Finally, data-driven marketing
In my earlier post about conversion rate optimization I realize there’s a lot there to unpack. I thought I’d go into a bit more detail.
And in that earlier post I took a very liberal definition of CRO – which could confuse folks. I’m expanding the topic of optimization (of which CRO plays a huge role) to cover the entirety of the customer journey all the way to satisfied, enthusiastic user of the product. Let’s just refer to this as optimization.
For the marketing team, there’s likely three orgs at work here – an SEO team optimizing organic traffic volume and patterns, a CRO team looking at how to make the most productive use of that traffic, and a product team (product managers and product designers) ensuring the user experience pays off.
Optimization isn’t just throwing an A/B test up and seeing what happens. It’s about getting super focused on understanding the journey that a visitor is taking and the purpose of the journey. And then using data inform where you focus and improve that journey. This is easy to do for one particular customer’s journey, it’s super hard to do at scale for everyone you are targeting.
While to people deep into marketing this is well known, I’ve lost track of the number of executives, salespeople, and partners who don’t really understand this.

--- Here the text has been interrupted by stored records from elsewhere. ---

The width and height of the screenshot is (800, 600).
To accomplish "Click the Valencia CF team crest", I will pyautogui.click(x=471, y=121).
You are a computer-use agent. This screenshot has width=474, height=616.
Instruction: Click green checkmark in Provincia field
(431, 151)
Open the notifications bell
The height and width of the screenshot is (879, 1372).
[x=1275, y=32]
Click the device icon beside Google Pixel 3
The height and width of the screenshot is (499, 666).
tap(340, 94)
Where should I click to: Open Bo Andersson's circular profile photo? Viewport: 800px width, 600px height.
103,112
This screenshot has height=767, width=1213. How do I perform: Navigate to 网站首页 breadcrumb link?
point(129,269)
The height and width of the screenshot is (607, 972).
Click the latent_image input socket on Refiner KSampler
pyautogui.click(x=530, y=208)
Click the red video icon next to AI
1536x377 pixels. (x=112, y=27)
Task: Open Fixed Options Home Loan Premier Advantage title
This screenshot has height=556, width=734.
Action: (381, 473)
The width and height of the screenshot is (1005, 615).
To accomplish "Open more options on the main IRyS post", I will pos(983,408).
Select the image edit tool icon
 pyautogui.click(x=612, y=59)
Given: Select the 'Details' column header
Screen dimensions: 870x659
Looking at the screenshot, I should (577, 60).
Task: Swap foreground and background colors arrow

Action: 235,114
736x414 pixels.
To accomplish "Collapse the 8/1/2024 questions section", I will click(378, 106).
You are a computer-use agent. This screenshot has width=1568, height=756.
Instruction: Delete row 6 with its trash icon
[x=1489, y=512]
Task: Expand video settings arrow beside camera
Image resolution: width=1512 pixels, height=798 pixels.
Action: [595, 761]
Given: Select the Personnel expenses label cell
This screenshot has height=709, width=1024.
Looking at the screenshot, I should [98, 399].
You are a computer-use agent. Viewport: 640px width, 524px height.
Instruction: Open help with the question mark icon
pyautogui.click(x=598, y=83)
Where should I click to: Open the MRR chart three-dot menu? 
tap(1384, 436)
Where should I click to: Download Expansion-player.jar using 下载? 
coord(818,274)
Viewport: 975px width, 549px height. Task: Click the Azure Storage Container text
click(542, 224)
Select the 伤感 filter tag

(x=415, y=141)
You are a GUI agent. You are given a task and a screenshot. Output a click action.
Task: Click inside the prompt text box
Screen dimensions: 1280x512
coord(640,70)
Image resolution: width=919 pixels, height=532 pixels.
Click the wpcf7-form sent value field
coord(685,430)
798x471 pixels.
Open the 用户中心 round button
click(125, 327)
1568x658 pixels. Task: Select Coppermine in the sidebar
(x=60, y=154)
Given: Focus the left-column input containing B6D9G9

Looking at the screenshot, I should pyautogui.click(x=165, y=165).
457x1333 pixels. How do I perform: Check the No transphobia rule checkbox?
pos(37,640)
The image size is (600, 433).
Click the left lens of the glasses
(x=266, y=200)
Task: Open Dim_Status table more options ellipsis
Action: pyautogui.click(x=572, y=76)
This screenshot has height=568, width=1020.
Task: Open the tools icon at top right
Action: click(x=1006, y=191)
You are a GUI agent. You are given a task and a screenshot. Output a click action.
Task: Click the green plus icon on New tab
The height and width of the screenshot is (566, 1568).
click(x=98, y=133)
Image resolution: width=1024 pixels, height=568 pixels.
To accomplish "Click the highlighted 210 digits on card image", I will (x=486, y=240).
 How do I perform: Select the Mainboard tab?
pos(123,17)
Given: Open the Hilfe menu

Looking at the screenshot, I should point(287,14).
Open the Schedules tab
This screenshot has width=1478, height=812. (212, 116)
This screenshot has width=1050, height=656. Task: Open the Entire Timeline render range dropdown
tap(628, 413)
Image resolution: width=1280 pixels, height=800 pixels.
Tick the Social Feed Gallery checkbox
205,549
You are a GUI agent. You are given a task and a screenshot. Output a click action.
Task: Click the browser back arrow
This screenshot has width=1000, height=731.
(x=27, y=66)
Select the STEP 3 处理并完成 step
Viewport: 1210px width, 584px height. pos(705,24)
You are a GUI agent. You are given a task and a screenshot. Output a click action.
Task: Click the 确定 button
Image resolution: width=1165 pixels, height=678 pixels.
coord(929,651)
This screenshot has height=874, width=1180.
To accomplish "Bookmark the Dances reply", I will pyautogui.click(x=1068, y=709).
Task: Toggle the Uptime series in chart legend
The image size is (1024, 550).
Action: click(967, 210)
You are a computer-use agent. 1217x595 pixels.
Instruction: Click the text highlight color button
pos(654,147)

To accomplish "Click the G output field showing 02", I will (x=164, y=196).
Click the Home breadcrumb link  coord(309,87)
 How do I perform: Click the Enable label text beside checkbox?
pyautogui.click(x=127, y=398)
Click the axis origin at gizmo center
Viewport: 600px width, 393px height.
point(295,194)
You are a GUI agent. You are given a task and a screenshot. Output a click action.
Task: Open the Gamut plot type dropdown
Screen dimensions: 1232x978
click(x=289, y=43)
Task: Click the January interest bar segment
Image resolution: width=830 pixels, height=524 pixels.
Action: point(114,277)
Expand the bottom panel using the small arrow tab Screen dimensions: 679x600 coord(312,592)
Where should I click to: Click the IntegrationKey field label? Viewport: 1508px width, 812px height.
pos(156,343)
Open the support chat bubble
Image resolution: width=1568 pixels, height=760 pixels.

At its simplest, optimization is about examining the path a customer or prospect follows in getting a solution to a problem they have. And then it’s about ensuring that the solution they found really does solve the problem.
The path to the solution follows the “customer journey” model popularized by Hubspot, which I like because it helps you understand what type of engagement is most effective based on where that prospect is in their journey.
At first the prospect is looking for information – to help them understand what kind of problem they have. This means you need to understand the problem AND the words the customer us using to describe their problem. Their words.
On the last marketing team I led, we’d use the prompt of “there’s someone awake at 3am, they can’t sleep because of a problem at work. We need to know the words they’re typing into Google at 3am to describe their problem.”
Your content describing the problem needs to be fully search optimized for those terms. And that piece of content they find needs to also provide a set of terms that visitor is going to remember and use to describe the kinds of solutions to their problem. Because if you do your job well with this first piece of content they will search for more. Ideally follow a link in that first piece of content they found.
This creates the next set of content. And the terms in the first stage of content now align with the terms in this second set and your search optimization needs to be heavily focused on this second set terms. Now you’re providing more specific information about the kinds of solutions to the problem exist. Helping guide the visitor to a solution they can choose (ideally yours).
In this second phase you need to provide a set of specifics about solution capabilities, advantages and drawbacks, and how to select. Again, this content needs to be optimized to get the visitor from the first stage to this content, as well as provide specific terms that will guide the visitor to your solution in this next phase.
There are three types of search terms to optimize for: navigational, transactional, and commercial. Up until now we’ve been dealing with “informational” search terms and strategies. The visitor is not prepared to make a buying decision yet. So “transactional” search terms and strategies would be premature and would send the visitor elsewhere. And data will tell you this. If you’ve got a low conversion rate across phases, that’s where you need to dig in and figure out why.
At this third stage, the visitor wants a specific solution. Yours. Now you show up with a set of search terms that are about transactions. They are about selecting the solution. And the visitor is ready to buy.
You can see how complex this gets. At every juncture connecting these three stages of the journey, there’s a different strategy for optimizing the conversion at each stage.
And we haven’t even talked about how this can change by persona, by type of company and size of company.
But the optimization doesn’t stop there.
Let’s assume the visitor has chosen your solution to evaluate. They fill out your form and submit it. You have literally minutes to contact them. That’s because at the pace we all work today, that prospect will have completely forgotten the form submission and your company by tomorrow. On my last team we got our repose time to under 10 minutes. That’s right, within ten minutes of that potential customer sending in a form asking to be contacted, they were on the phone with a sales development rep (SDR).
And let’s assume that the SDR qualifies that opportunity, and an account rep made a sale. What happens the first time the customer (likely not even the person who purchased) uses the product you sold them?
That too has to align with the terms and expectations set during that journey. Because the cycle doesn’t end with the sale. In a lot of respects the real journey begins with the sale. It causes that customer to want more of the product they bought, and be interested in learning about the other products they might not have considered originally. A happy, satisfied customer is what also causes more prospects to learn about you by sharing their experiences. And one of those people they tell will head to a browser, and type in a phrase that should bring them to you, and the process starts all over again.
For CMOs today, this whole landscape is pure gold. optimization is measurable, it connects words to actions and connects prospects to products. It’s everything you’re responsible for, and it now is informed and driven by data. What could be better?